Sustainable Energy Innovation
Sep 23, 2013 to Nov 17, 2013
Cost per enrollment: Free
- Provides video lectures
- Uses discussion forums
- Contains external social networking participation or elements
- Some of your work will be assessed by peers
- You will not be given a final grade in this course
- You will be expected to work with a group of other students
Full course description
Here is your chance to change the course of history! In this eight-week experience, you will begin developing profitable social and technological innovations to tackle our pressing energy and climate obligations. Course content includes videos and short readings carefully selected and organized to be accessible to a wide audience regardless of nationality, educational background, professional interests, or academic focus.
All of the assigned work in this course is designed to help you dream up and begin developing your own sustainable energy innovation. Your innovation may be a physical product, or a service. It may be a technical innovation, or a social one. It need not make you rich, but you will be challenged to at least make your project self-supporting. The course materials, my feedback, and, most importantly, interactions with your classmates, will all help as you try to make your ideas real. You can complete the coursework in two to four hours per week, and any additional time you spend will just improve the chances your project is successful.

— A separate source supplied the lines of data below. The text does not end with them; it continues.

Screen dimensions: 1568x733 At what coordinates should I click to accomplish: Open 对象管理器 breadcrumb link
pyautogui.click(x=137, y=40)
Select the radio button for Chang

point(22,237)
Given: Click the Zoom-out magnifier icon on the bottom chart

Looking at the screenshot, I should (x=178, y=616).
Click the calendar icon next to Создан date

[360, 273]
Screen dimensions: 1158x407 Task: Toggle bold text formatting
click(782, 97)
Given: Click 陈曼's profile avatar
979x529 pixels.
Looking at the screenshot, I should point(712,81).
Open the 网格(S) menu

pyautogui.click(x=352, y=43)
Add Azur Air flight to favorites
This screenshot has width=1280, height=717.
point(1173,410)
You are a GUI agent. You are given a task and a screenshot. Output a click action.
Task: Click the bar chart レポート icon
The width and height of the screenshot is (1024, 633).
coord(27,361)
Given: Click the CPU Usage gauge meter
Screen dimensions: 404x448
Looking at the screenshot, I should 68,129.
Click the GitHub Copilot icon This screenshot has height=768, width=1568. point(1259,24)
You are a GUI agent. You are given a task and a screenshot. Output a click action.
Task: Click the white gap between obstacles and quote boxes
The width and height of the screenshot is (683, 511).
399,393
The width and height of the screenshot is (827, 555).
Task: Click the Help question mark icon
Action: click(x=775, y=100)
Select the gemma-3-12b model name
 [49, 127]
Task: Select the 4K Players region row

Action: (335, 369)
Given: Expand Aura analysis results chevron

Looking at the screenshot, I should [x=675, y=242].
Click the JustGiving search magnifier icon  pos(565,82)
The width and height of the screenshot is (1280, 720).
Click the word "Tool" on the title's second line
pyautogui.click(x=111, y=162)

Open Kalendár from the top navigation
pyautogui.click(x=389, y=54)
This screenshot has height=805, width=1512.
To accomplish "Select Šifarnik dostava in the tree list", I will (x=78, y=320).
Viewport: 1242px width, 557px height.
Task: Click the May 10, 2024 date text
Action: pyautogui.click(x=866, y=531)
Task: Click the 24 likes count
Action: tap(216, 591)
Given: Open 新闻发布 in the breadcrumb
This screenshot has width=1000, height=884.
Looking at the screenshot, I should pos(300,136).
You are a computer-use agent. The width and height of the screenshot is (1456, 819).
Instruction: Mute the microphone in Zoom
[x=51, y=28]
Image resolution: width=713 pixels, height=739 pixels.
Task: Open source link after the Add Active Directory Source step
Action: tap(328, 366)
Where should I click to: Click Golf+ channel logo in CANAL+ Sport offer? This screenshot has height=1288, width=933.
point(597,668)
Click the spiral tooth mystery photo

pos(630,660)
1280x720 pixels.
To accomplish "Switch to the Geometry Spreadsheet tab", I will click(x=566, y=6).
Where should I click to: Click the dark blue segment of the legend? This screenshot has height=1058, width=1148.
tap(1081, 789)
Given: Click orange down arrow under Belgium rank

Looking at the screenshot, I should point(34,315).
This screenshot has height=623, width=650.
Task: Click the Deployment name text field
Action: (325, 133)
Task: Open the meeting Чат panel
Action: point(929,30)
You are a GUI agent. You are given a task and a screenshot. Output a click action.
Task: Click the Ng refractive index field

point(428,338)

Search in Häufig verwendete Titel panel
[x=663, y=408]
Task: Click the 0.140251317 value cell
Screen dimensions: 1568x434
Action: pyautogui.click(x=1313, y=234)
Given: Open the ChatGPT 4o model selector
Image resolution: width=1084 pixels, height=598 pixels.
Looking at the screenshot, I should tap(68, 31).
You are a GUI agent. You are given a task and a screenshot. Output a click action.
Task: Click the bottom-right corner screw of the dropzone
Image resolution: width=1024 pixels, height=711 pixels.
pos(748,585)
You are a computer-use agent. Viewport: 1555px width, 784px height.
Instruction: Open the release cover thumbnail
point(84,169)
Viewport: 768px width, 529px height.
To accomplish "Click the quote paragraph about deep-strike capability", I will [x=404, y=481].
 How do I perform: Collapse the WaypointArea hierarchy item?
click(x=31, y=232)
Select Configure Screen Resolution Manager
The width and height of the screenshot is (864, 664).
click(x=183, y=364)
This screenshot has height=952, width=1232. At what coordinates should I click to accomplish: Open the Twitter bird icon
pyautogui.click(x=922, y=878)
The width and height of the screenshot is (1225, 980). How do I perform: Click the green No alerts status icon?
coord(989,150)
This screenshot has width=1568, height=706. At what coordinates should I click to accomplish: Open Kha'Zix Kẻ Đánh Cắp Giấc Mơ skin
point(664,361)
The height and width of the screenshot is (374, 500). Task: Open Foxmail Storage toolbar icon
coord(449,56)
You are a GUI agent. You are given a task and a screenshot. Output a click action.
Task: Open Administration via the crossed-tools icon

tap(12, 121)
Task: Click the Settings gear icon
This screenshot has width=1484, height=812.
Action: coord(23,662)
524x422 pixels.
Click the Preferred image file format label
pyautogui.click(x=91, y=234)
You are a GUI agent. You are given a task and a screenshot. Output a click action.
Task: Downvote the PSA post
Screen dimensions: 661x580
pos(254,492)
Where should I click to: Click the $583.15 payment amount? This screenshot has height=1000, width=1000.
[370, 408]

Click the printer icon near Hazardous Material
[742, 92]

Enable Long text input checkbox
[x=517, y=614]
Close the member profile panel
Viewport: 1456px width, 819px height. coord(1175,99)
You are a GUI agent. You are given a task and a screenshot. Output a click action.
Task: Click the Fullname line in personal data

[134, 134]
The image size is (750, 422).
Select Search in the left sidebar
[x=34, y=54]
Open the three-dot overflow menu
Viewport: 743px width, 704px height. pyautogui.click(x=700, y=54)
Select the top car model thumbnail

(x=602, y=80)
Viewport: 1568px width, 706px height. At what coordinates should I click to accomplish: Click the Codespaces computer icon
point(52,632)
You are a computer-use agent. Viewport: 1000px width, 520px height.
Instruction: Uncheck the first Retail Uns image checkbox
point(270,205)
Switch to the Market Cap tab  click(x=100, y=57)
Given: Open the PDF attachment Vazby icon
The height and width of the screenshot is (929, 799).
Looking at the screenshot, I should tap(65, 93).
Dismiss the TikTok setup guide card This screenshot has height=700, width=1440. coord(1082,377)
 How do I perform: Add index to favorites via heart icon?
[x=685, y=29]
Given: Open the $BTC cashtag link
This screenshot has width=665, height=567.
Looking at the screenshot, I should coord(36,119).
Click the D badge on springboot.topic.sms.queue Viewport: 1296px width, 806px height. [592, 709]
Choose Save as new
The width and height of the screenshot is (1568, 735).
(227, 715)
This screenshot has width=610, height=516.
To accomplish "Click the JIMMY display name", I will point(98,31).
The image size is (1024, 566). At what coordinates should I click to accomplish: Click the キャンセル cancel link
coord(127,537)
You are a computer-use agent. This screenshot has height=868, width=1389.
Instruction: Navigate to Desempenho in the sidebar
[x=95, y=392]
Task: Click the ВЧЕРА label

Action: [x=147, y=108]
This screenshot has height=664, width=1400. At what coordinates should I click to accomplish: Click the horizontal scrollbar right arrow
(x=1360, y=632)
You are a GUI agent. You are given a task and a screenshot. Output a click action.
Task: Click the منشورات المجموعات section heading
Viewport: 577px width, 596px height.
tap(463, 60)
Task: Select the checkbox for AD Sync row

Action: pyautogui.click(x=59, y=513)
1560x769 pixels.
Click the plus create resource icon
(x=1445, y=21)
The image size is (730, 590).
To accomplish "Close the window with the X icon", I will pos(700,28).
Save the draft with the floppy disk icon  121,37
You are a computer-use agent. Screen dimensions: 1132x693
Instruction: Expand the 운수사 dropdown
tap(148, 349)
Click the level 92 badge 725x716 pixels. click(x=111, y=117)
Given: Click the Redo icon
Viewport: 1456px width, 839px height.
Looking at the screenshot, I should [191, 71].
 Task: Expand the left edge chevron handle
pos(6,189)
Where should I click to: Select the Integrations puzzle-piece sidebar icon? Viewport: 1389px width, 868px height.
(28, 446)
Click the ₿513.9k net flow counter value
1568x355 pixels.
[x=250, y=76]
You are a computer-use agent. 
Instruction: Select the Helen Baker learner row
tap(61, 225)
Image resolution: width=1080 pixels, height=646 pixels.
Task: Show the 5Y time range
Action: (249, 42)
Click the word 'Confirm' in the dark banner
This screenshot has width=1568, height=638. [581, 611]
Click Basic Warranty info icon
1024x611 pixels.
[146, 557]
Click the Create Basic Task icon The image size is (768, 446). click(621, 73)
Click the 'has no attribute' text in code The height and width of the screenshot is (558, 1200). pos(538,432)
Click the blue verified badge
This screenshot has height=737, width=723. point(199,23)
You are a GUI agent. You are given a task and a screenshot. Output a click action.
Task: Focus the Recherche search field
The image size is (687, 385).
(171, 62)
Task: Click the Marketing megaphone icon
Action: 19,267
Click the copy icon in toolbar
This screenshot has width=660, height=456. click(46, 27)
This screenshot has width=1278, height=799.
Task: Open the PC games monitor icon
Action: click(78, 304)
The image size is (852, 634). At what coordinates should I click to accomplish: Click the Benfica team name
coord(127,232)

Students should have completed the Intro to Sustainable Energy course on Canvas Network, or something similar, prior to taking this course.
Leidy Klotz, Ph.D.
Dr. Leidy Klotz is an engineering faculty member at Clemson University where he teaches courses like this one and does research on related topics. Prior to becoming an academic, Leidy managed school construction projects in New Jersey. And before getting a real job, he played for the Pittsburgh Riverhounds professional soccer team in 2000 and 2001. Leidy and his beautiful wife, Monica, live in Clemson, South Carolina where most of their climate-changing emissions come from travel to visit family or the beach.